FaithfulNews
Tempo ordinario

Missione e aiuto · 19 settembre 2026

Papa: testimoni della fede, «stelle nell'oscurità dell'egoismo»

girl sitting on chair
Yogendra Singh / Unsplash

Il Papa ha dichiarato che, nonostante le alte tecnologie, il mondo di oggi è segnato dalla forza e dalla violenza, con un aumento degli armamenti che continua a determinare il destino delle persone. In questo contesto complesso, il concetto di «testimoni della fede» si rivolge a situazioni difficili, dove la morte dei cristiani non è causata solo dall'ostilità religiosa diretta.
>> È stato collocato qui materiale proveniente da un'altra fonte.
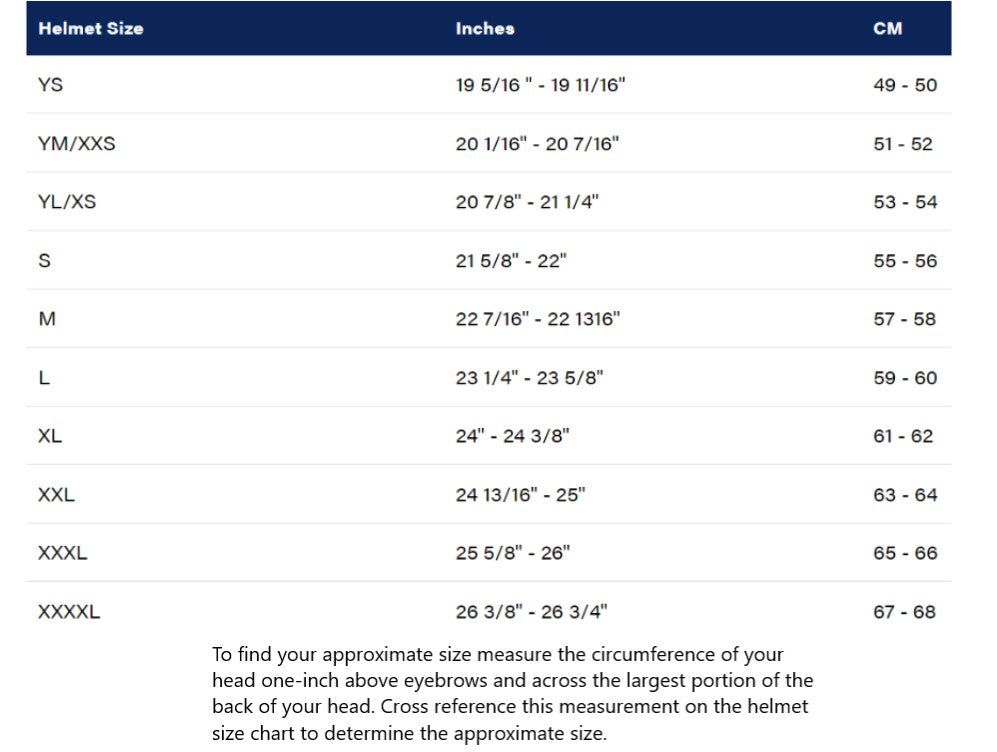Click the 21 5/8" - 22" inches cell
Image resolution: width=997 pixels, height=752 pixels.
(511, 261)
Molti diventano vittime dell'abuso di potere o di organizzazioni criminali perché, seguendo il Vangelo, si oppongono all'ingiustizia. La Commissione per i nuovi martiri, creata per raccogliere tali testimonianze, ha un carattere storico e educativo, non giuridico, con attenzione alla fedeltà del testimone a Cristo.

Il Santo Padre ha citato le parole di Gesù durante l'Ultima Cena: «Nel mondo avrete tribolazione; ma fatevi coraggio: Io ho vinto il mondo!» (Giovanni 16,33). Nella vita dei nuovi testimoni della fede è particolarmente evidente la forza di questa vittoria, che consente loro di mantenere la fermezza nel bene e la fedeltà a Cristo fino all'auto-sacrificio. La vittoria del Agnello, che si è offerto in sacrificio, dona una profonda pace interiore a ogni credente.

Il Papa ha sottolineato che in questi testimoni si manifesta uno stile cristiano che non cerca il confronto, ma disarma la conflittualità con la forza della mitezza. Ha ricordato le parole di Papa Francesco riguardo al discepolo di Cristo, che è pronto a testimoniare anche a costo del martirio, ma il suo desiderio è quello di non avere nemici, affinché la Parola sia accolta e mostri la sua potenza liberatrice e rinnovatrice. Questa testimonianza, ha osservato il Papa, è fondamentale per annunciare il Vangelo ed è una delle risorse più importanti della Chiesa nel mondo contemporaneo.